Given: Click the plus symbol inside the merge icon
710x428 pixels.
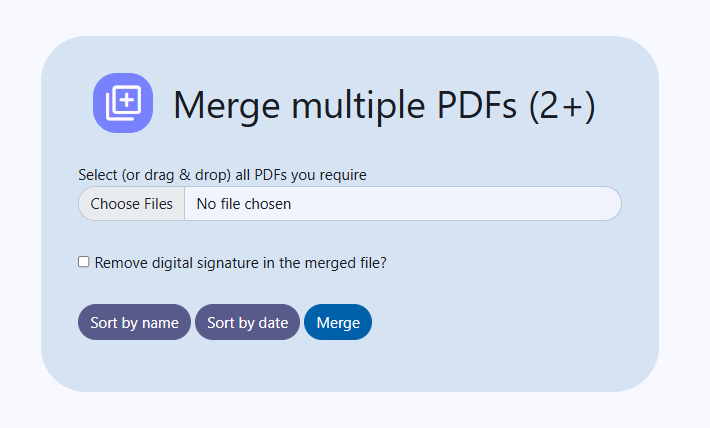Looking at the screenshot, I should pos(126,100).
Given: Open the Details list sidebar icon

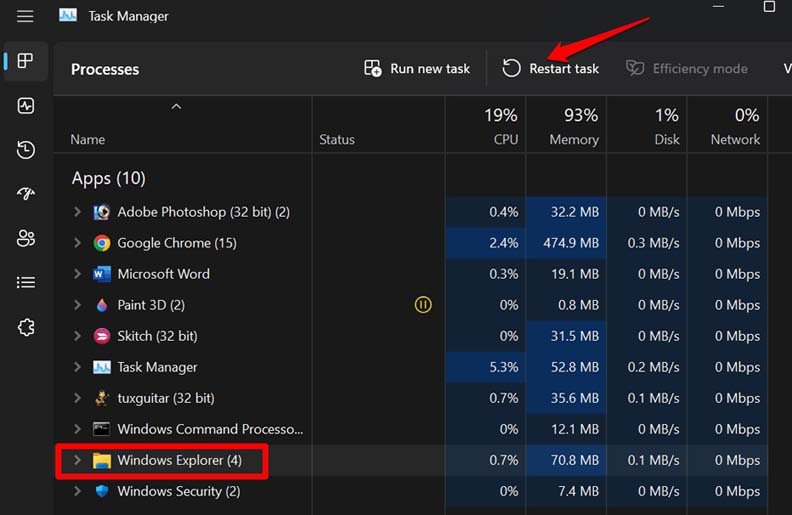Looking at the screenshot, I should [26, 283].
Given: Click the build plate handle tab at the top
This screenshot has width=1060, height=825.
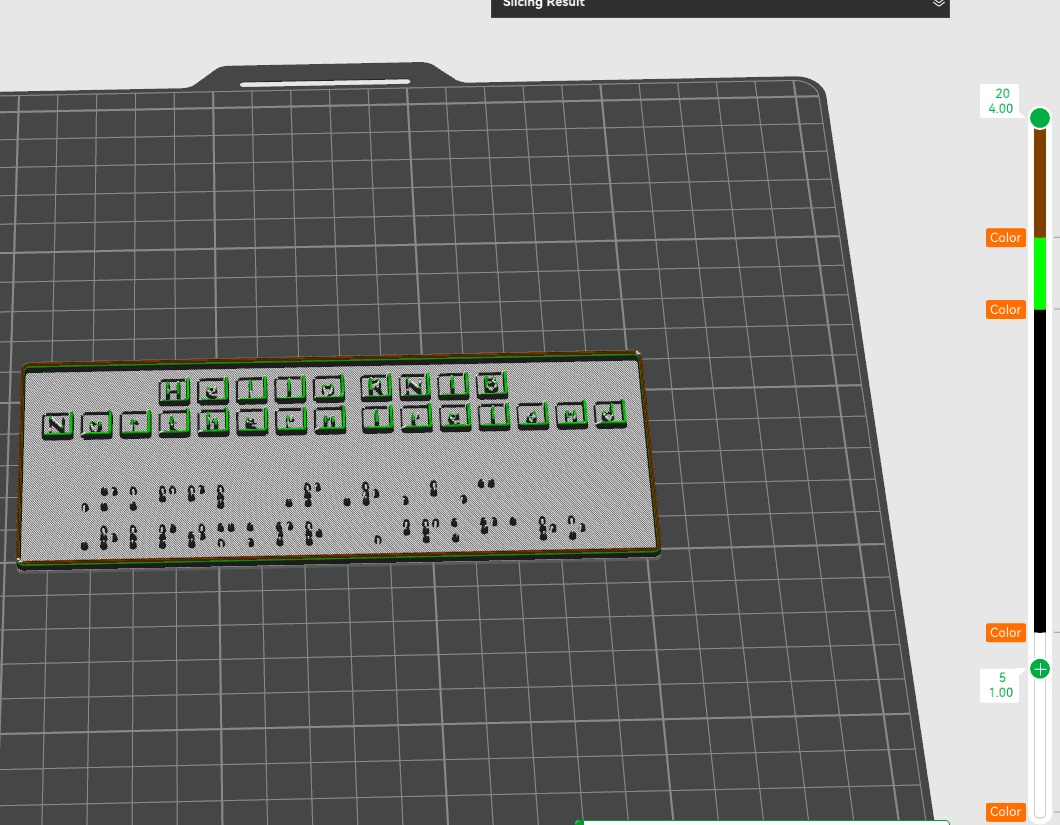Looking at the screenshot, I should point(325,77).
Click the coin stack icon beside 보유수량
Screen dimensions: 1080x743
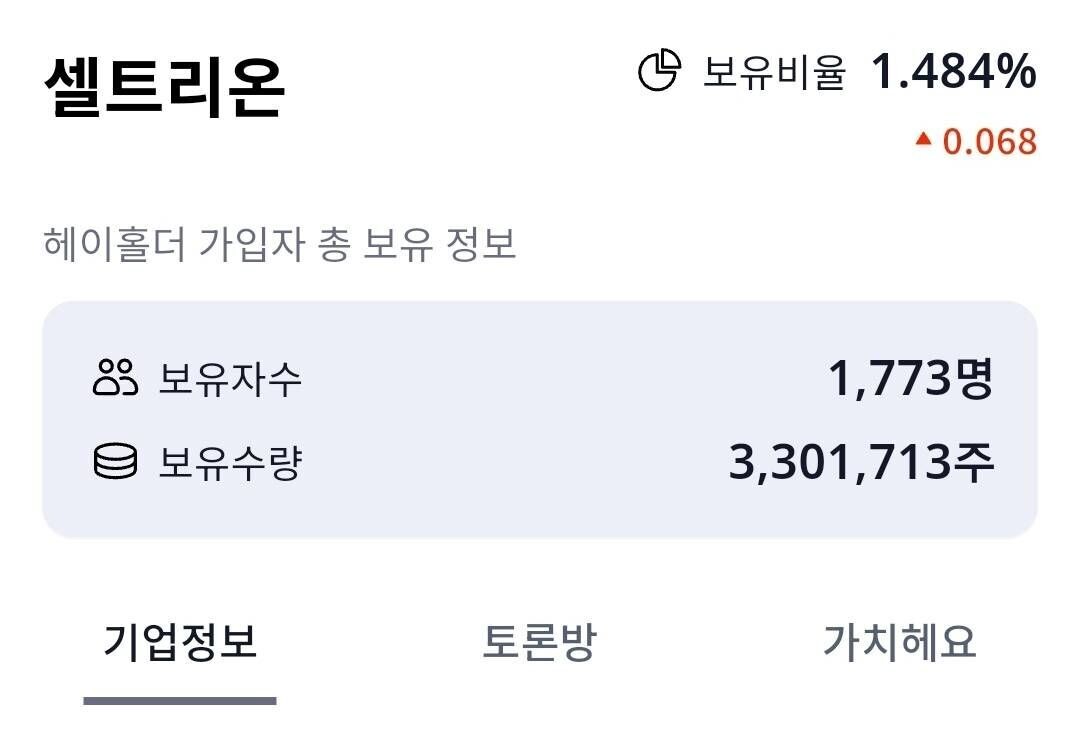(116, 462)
┄┄┄┄┄┄┄┄┄┄┄┄┄┄┄┄┄┄┄┄
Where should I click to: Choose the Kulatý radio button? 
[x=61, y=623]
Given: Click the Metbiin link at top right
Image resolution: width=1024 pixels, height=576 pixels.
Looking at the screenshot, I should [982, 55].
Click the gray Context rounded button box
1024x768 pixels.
┄┄┄┄┄┄┄┄┄┄┄┄┄┄┄┄┄┄┄┄
## 과제 요구사항:
"Where should I"이 있는 줄부터 "1024x768 pixels."가 있는 줄까지 다시 쓰되, "button"를 "control"로 바꾸고 나머지는 그대로 두세요.

## 연습 답안:
Where should I click to: Choose the Kulatý radio control? 
[x=61, y=623]
Given: Click the Metbiin link at top right
Image resolution: width=1024 pixels, height=576 pixels.
Looking at the screenshot, I should [982, 55].
Click the gray Context rounded control box
1024x768 pixels.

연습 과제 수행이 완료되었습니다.